L E G A L M A T E S

Corporate & Labour Law

Corporate Law


Corporate Law is also known and often called as Business law, Enterprise Law or Company law. Corporate law regulates the formation of Corporations and companies and their functions, duties, Law. Corporate law is meant for making the business easier.

In corporate law, a person has limited liabilities, it can be understood with this example that if you have invested a certain amount in the corporate or you have certain amount of shares. Your liability is limited to your shares or investment, it has nothing to do with your personal assets unless and until you specifically give personal guarantee.

Corporation is a legal entity, in other word it can be said that a company/corporation/organisation registered under this act is a legal person and it can sue other person/organisation/company in its own name and it can also be sued in its own name. Corporation/company/organisation registered under this act can also be shut down with due process of law.

Corporate law has defined the functions /appointment of Directors/ Board of Directors / Meetings (annual General Meetings/ General Meetings) Record of Minutes etc.

One important thing to remember is that Corporate Law is Civil Law is governed under the civil law. But officers/employees or other person may be held criminally responsible for any fraud or criminal act.

The lawyers at Legal Mates Law Firm handle all kinds of corporate law matter with expertise.



Labour Law

The body of law applied to such matters as employment, remuneration, conditions of work, trade unions, and industrial relations. In its most comprehensive sense, the term includes social security and disability insurance as well. Unlike the laws of contract, tort, or property, the elements of labour law are somewhat less homogeneous than the rules governing a particular legal relationship. In addition to the individual contractual relationships growing out of the traditional employment situation, labour law deals with the statutory requirements and collective relationships that are increasingly important in mass-production societies, the legal relationships between organized economic interests and the state, and the various rights and obligations related to some types of social services.

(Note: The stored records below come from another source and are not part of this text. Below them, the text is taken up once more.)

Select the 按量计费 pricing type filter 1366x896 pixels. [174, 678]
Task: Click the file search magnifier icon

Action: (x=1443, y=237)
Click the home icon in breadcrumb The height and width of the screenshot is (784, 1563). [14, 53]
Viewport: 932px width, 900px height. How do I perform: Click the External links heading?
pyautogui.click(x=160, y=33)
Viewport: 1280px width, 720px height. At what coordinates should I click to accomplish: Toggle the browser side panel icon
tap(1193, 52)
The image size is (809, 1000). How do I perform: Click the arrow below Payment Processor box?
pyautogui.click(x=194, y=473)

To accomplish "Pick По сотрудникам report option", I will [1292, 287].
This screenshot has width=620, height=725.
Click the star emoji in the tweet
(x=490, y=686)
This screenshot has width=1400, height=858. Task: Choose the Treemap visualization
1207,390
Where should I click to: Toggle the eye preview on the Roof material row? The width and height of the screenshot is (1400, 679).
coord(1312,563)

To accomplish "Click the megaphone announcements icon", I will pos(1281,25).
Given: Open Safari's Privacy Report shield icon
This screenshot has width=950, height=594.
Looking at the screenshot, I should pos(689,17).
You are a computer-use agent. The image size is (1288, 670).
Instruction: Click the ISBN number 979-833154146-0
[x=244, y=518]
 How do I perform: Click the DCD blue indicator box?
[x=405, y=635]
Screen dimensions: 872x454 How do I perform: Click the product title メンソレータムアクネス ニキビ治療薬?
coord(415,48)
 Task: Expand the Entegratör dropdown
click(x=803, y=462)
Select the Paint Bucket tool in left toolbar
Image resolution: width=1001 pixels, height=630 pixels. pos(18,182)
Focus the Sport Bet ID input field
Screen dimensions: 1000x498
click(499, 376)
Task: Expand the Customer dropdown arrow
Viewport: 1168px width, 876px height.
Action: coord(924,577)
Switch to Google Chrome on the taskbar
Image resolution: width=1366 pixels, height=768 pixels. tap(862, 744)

The general tendency in the modern development of labour law has been the strengthening of statutory requirements and collective contractual relations at the expense of rights and obligations created by individual employment relationships. How important these latter remain depends, of course, on the degree of personal freedom in the given society as well as the autonomy of both employer and worker allowed by the actual operation of the economy. In such matters as hours of work, health and safety conditions, or industrial relations, the statutory or collective elements may define most of the substance of the rights and obligations of the individual worker, while with respect to such things as the duration of his appointment, his level and extent of responsibility, or his place in the scale of remuneration, these elements may provide what is essentially a framework for individual agreement.


Areas Involving Labour Laws :-
  • Individual employment relation
  • wages and remuneration
  • Health, Safety, and Welfare
  • Social security
  • Trade unions and industrial relations.